Existing generative modeling techniques can largely be grouped into two categories based on how they represent probability distributions.

likelihood-based models - which directly learn the distribution’s probability density (or mass) function via (approximate) maximum likelihood. Typical likelihood-based models include autoregressive models, normalizing flow models, energy-based models (EBMs), and variational auto-encoders (VAEs).
implicit generative models - where the probability distribution is implicitly represented by a model of its sampling process. The most prominent example is generative adversarial networks (GANs), where new samples from the data distribution are synthesized by transforming a random Gaussian vector with a neural network.

Likelihood-based models and implicit generative models, however, both have significant limitations. Likelihood-based models either require strong restrictions on the model architecture to ensure a tractable normalizing constant for likelihood computation, or must rely on surrogate objectives to approximate maximum likelihood training. Implicit generative models, on the other hand, often require adversarial training, which is notoriously unstable and can lead to mode collapse.

In this blog post, I will introduce another way to represent probability distributions that may circumvent several of these limitations. The key idea is to model the gradient of the log probability density function, a quantity often known as the (Stein) score function. Such score-based models are not required to have a tractable normalizing constant, and can be directly learned by score matching.

6.5.2 Score-based Generative Modeling

Suppose our dataset consists of i.i.d. samples \({\{x_i \in \mathbb{R}^D\}}_{i=1}^N\) from an unknown data distribution \(p_{data}(x)\). We define the score of a probability density \(p(x)\) to be \({\Delta}_x {log}_p(x)\). The score network \(s_{\theta} : \mathbb{R}^D \rightarrow \mathbb{R}^D\) is a neural network parameterized by \(\theta\), which will be trained to approximate the score of \(p_{data}(x)\).

The goal of generative modeling is to use the dataset to learn a model for generating new samples from \(p_{data}(x)\). The framework of score-based generative modeling has two ingredients: score matching and Langevin dynamics.

6.5.2.1 Score Matching for Score Estimation

Score matching [24] is originally designed for learning non-normalized statistical models based on i.i.d. samples from an unknown data distribution. Following [53], we repurpose it for score estimation.
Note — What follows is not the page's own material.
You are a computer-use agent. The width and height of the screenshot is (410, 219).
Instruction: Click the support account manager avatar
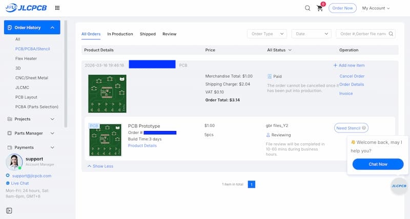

6.5.2.2 Sampling with Langevin Dynamics

Langevin dynamics can produce samples from a probability density \(p(x)\) using only the score function \(\Delta_x logp(x)\). Given a fixed step size \(\epsilon \gt 0\), and an initial value \(\hat{x}_0 ~ \pi(x)\) with \(pi\) being a prior distribution, the Langevin method recursively computes the following:

                    \(\hat{x}_t = \hat{x}_{t-1} + \frac{\epsilon}{2} \Delta_x log p(\hat{x}_{t-1}) + \sqrt{\epsilon} z_t\)